What followed was an almost dramaturgical layering of wartime narratives. Defense counsel Zainul Abedin invoked Fazlur’s identity as a muktijoddha, as if liberation credentials could be mobilized as moral capital to counteract legal culpability. He requested the court to allow him be seated. Court allowed, and then they want to hear from Fazur Rahman directly. Coming up to the dais, Fazlur said, “Honourable Judge, I am a Muktijuddha, and after God, I respect this court above all.” The judge then asked him, “Will you repeat this kind of act in the future?” When he attempted to respond, Member-1 of the bench intervened and allowed his lawyer to speak on his behalf. Zainul Abedin then gave the floor to Ruhul Quddus to argue for him. Ruhul Quddus said that he did not intend to make such a statement, it was a slip of the tongue. The media, he argued, twists words and drags out meanings from nowhere. He emphasized that the accused is a respected muktijuddha and that he is offering an unconditional apology.

Then Zainul Abedin began again, narrating how Fazlur is a Muktijuddha, describing his own (zainul’s) wartime suffering, even recounting how, during the Liberation War, he had survived by hiding for days in a large taro field. Then came the irony, the judge himself joined in, recounting his own childhood role during the war, carrying food to Muktijuddha, recalling family members who fought. In that moment, the courtroom dissolved into what Foucault would call a regime of truth, where historical memory becomes a currency for legitimacy, and the law is momentarily displaced by affective genealogies of sacrifice.

This exchange reveals something crucial about transitional justice in Bangladesh, despite claims of neutrality and abstraction, courts remain deeply entangled in the moral economy of liberation. The judge, positioned as the embodiment of dispassionate reason, instead participated in a shared narrative of national suffering. This is not mere sentimentality; it is a structural condition. As legal anthropologists like Didier Fassin mentioned, state actors often rely on ethical self-narration to authorize their decisions. Here, war memory became a justificatory apparatus through which both judge and accused negotiated the boundaries of forgiveness.

Ultimately, Fazlur’s unconditional apology was accepted, and the hearing ended. But it was the exit choreography that crystallized the surrealism of the moment. As BNP’s senior lawyers descended the stairs, many of whom are preparing themselves for future parliamentary elections, another line ascended: seventeen high-ranking leaders, bureaucrats, and judges from the ousted Awami League government, now defendants in their own cases. Two lines on the same staircase, moving in opposite directions, each avoiding direct eye contact yet fully aware of their mirrored predicament.

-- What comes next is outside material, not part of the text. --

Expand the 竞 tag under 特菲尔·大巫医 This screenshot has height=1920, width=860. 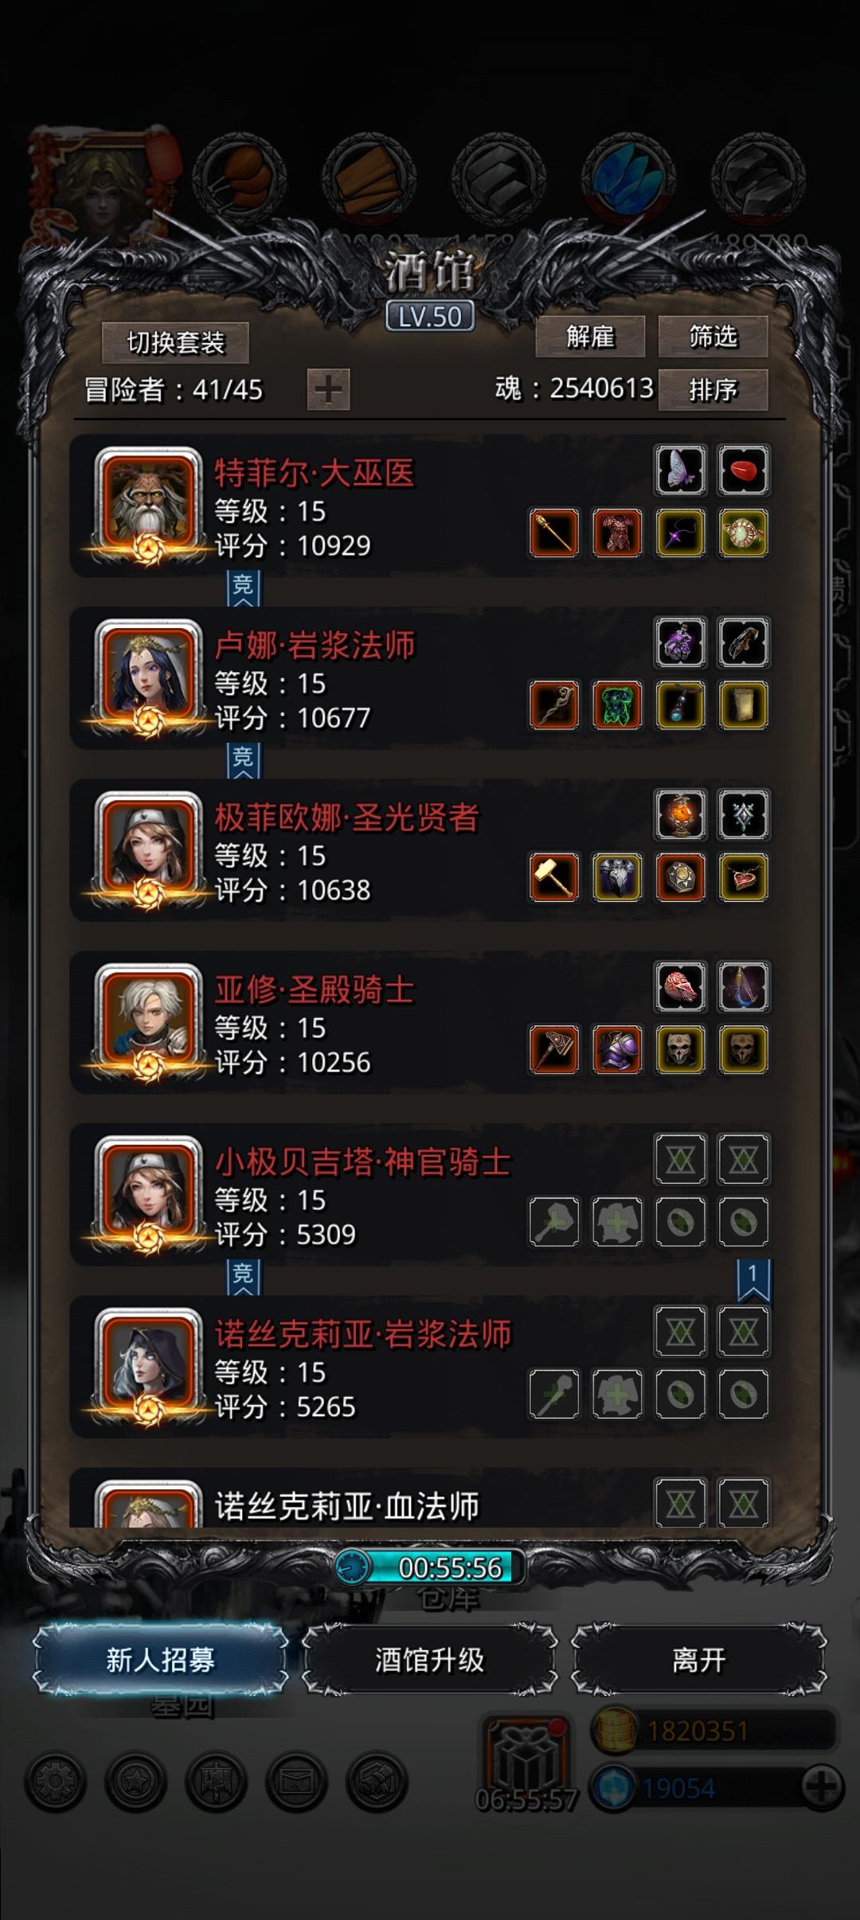pyautogui.click(x=244, y=588)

This fleeting spatial encounter was the purest ethnographic moment of the day. A stairwell became a diagram of Bangladesh’s cyclical political violence: today’s accusers becoming tomorrow’s accused; yesterday’s sovereigns walking silently past the newly empowered. The scene evoked me to think about the “eventfulness of the ordinary”, where everyday gestures, like climbing stairs, reveal profound truths about how states collapse and recombine. In that narrow stairwell, power appeared not as a stable possession but as shifting, reversible, fragile. Each side looked down, not out of shame, but out of recognition. They were witnessing the recursive nature of Bangladeshi lawfare, the courtroom as both a site of justice and a theater of political survival.

The hearing ended with no dramatic confrontation, no eruption of anger. Instead, it ended with the quiet, uneasy acknowledgment that everyone is implicated. The surreal choreography of ascending and descending bodies offered a final reminder, in Bangladesh’s transitional moment, that law is not merely adjudicated, it is also performed, remembered, feared, and negotiated, often on the same staircase.